● Extract provided:

So far the biggest drawback is not being able to do a payment flow with Stripe Checkout without requiring JS on _my_ service, because Stripe.js is required to redirect a user to the checkout session.

[0] https://news.ycombinator.com/item?id=23426951

1 comments

And my response was a big thank you but some serious doubts. I'm asking for no JS when it is reasonable, and what you are trying to do is accommodate my unreasonable requirements. If I may repost past of what I said there:

"I should clarify, I'm only moaning about JS used where it need not be, in the display of text and pictures. Essentially, stativc web pages. There are guys on this thread who are trying to make apps work withou JS and I'm getting uneasy about that - that level of functionality should, and perhaps must, be done client-side or the excess bandwidth and server-side load will become unmanageable. I would still not enable JS to allow those, but I can see why others would."

Trying to allow for extremists like myself, well, you may be doing too much in this particular type of case. Just giving me sensible static websites is fine, I'm not asking for more.

Pretty much this. If you're actually shipping a web app (canonical example being a HTML5 video game), use Javascript; that's what it's for. A newpaper (/ blog / search engine / forum / user signup <form> / image gallery / video gallery (as opposed to player, although that should have clearly marked links to inert mp4-or-equivalent files) / file hosting service) is not a fucking app, but that doesn't mean nothing is. (Note: I don't know enough about stripe to say anything about danielskogly's specific case.)
I completely agree, and acknowledge that there are plenty of web apps that just can't work without JS [0][1][2]. It's the middle ground of web apps that I think might have the most to gain - web apps that _can_ provide their main functionality without JS, like Asana, GitLab, Product Hunt, Pinterest, etc.

[0] https://audiomass.co/ [1] https://html5gamepad.com/ [2] https://agar.io/

I get what you're saying, and for many use-cases fully static websites is all you need. What might have been a better title for my post is "(Coincidentally) accommodating [..]", as the main target audience still remains users _with_ JS. By following some guidelines, using a couple of helpers, and avoiding certain interactions for _required_ interactions - ie. you can have sparkles on mousemove all you want, but don't gate important app functionality behind it - you will _also_ support users without JS. If the implementation cost is low, the potential gain of you and other users who might enjoy a JS-less experience might well be worth it.

For my part, I'm developing a service targeting privacy-minded people, and the ~1.75m NoScript users/installs are then among my main target audience.

● Given problem A:
Echo the entries word for word, from the line containing "Given: Turn off the 数据表菜单栏 switch" through the last line of the entries, both ends included.
The JavaScript discussion and the entries that follow it are unrelated material.

● Material for the task:
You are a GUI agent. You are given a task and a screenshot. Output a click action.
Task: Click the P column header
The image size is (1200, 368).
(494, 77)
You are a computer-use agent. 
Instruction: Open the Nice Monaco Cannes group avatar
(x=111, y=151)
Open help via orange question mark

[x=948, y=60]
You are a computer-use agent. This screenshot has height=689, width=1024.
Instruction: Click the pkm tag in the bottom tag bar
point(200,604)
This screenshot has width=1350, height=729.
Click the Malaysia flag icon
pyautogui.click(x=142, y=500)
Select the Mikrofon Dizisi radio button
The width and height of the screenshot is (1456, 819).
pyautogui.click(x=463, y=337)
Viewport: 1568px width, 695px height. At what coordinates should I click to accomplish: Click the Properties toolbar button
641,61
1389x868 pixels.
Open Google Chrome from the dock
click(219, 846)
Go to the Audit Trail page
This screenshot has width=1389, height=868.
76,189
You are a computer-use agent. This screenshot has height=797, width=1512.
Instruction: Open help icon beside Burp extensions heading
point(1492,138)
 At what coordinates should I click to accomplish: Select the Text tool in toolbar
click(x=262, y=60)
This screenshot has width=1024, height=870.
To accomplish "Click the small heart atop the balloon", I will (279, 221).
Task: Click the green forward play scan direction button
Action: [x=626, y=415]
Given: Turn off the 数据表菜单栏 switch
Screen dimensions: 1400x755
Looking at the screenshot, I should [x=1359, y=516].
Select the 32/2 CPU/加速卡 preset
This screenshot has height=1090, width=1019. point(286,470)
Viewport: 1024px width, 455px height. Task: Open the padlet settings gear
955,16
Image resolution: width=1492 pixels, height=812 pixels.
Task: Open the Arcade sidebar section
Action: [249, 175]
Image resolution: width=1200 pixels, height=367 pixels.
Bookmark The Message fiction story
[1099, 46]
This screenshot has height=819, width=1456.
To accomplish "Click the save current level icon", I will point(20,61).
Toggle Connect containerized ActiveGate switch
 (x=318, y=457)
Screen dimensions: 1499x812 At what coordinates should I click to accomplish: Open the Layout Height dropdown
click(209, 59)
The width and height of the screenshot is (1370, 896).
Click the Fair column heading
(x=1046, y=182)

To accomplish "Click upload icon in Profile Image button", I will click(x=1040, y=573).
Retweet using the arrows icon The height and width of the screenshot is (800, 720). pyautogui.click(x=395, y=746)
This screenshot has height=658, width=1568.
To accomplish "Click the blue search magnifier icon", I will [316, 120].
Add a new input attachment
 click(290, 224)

● Given problem B:
Duplicate the passage of the JavaScript discussion between "I completely agree, and" and "Hunt, Pinterest, etc.", inclusive.

● Written response A:
Given: Turn off the 数据表菜单栏 switch
Screen dimensions: 1400x755
Looking at the screenshot, I should [x=1359, y=516].
Select the 32/2 CPU/加速卡 preset
This screenshot has height=1090, width=1019. point(286,470)
Viewport: 1024px width, 455px height. Task: Open the padlet settings gear
955,16
Image resolution: width=1492 pixels, height=812 pixels.
Task: Open the Arcade sidebar section
Action: [249, 175]
Image resolution: width=1200 pixels, height=367 pixels.
Bookmark The Message fiction story
[1099, 46]
This screenshot has height=819, width=1456.
To accomplish "Click the save current level icon", I will point(20,61).
Toggle Connect containerized ActiveGate switch
 (x=318, y=457)
Screen dimensions: 1499x812 At what coordinates should I click to accomplish: Open the Layout Height dropdown
click(209, 59)
The width and height of the screenshot is (1370, 896).
Click the Fair column heading
(x=1046, y=182)

To accomplish "Click upload icon in Profile Image button", I will click(x=1040, y=573).
Retweet using the arrows icon The height and width of the screenshot is (800, 720). pyautogui.click(x=395, y=746)
This screenshot has height=658, width=1568.
To accomplish "Click the blue search magnifier icon", I will [316, 120].
Add a new input attachment
 click(290, 224)

● Written response B:
I completely agree, and acknowledge that there are plenty of web apps that just can't work without JS [0][1][2]. It's the middle ground of web apps that I think might have the most to gain - web apps that _can_ provide their main functionality without JS, like Asana, GitLab, Product Hunt, Pinterest, etc.